Reduce token costs by using tools like Firecrawl to scrape clean text (not HTML), trimming context windows by opening a new window after each completed task, and keeping your core .md system files lean.
Use the 'spec first, run once' principle: spend time perfecting your first prompt — possibly sparring with a cheaper model first — because quality and cost degrade significantly with back-and-forth correction loops.
Bring in secondary models (Gemini, DeepSeek, ChatGPT) as cross-referencing sub-agents under a smart orchestrator to catch mobile issues, improve copy, and find bugs — this is described as 'the creatine of the AI world.'
Always have Codex (or another model) review all code before shipping — Jack says models repeatedly told him everything was fine until Codex flagged critical issues.
Notable quotes

I think I spent more in Fable 5 tokens asking if it was Greek yogurt than the actual price of the Greek yogurt. Like that is where we are at right now in 2026.
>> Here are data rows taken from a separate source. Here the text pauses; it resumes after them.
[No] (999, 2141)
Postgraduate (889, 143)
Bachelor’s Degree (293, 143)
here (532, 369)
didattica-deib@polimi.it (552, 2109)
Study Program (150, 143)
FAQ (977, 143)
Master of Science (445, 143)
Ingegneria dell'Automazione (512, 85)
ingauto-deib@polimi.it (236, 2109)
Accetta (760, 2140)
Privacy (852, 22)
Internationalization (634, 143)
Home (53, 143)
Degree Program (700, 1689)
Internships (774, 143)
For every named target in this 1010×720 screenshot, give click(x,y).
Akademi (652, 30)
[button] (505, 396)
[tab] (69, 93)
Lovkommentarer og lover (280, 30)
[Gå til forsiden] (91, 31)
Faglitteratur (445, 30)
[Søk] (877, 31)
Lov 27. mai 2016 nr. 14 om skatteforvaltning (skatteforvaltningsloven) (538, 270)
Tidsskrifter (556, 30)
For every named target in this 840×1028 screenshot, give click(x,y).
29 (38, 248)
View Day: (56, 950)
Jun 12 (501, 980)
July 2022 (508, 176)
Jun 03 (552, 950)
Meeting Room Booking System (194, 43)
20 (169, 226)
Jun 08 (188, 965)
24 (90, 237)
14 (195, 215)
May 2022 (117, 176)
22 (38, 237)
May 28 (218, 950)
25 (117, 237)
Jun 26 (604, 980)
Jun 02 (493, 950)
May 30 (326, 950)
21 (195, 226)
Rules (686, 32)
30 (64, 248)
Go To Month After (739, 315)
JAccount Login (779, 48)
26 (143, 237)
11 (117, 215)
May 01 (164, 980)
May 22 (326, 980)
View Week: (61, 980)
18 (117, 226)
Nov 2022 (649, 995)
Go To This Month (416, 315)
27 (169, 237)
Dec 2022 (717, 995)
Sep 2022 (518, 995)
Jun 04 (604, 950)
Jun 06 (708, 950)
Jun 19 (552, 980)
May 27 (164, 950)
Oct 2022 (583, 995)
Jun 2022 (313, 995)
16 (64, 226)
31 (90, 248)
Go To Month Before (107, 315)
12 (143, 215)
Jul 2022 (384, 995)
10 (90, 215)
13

Using Fable 5 without knowing the right strategies is like giving somebody a level 99 account and dropping them in a game, but they have no experience of playing. They are a complete noob.
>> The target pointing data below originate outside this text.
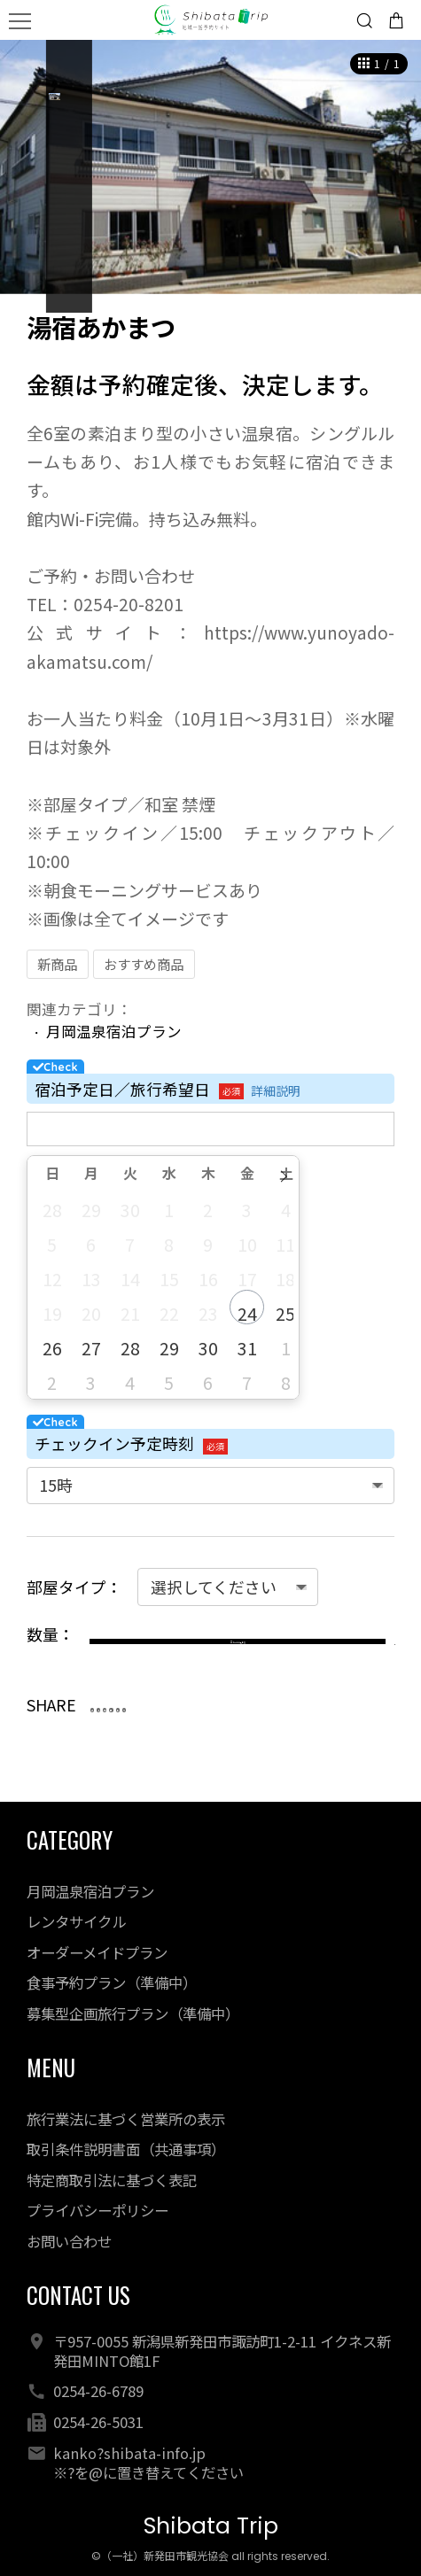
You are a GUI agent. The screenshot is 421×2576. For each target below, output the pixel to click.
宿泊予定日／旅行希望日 (122, 1089)
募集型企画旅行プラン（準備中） (133, 2013)
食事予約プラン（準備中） (112, 1982)
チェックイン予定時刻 (114, 1443)
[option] (210, 167)
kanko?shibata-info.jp (129, 2452)
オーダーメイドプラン (97, 1952)
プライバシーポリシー (97, 2210)
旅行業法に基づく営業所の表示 (126, 2119)
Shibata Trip (211, 2525)
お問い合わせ (69, 2241)
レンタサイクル (76, 1921)
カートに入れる (223, 1648)
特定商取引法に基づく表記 (112, 2180)
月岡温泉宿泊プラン (114, 1031)
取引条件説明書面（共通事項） (126, 2149)
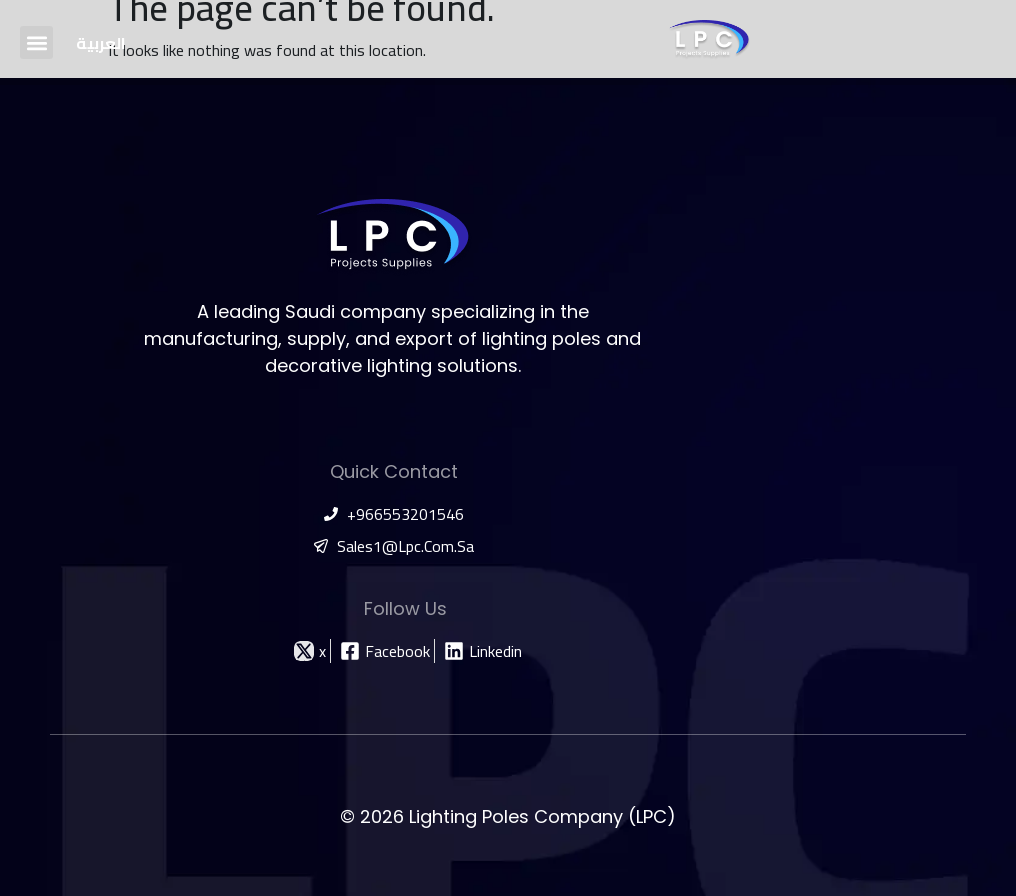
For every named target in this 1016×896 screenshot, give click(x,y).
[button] (36, 42)
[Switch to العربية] (101, 42)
Bringing in a secondary model is one of the most overpowered things that you can possibly do. It is like the creatine of the AI world.

Worth watching?
⏭️
Worth watching the full video?
The key framework and cost-routing strategy are fully captured here — watch only if you want to see the side-by-side website and dashboard visuals Jack references, which are harder to convey in text.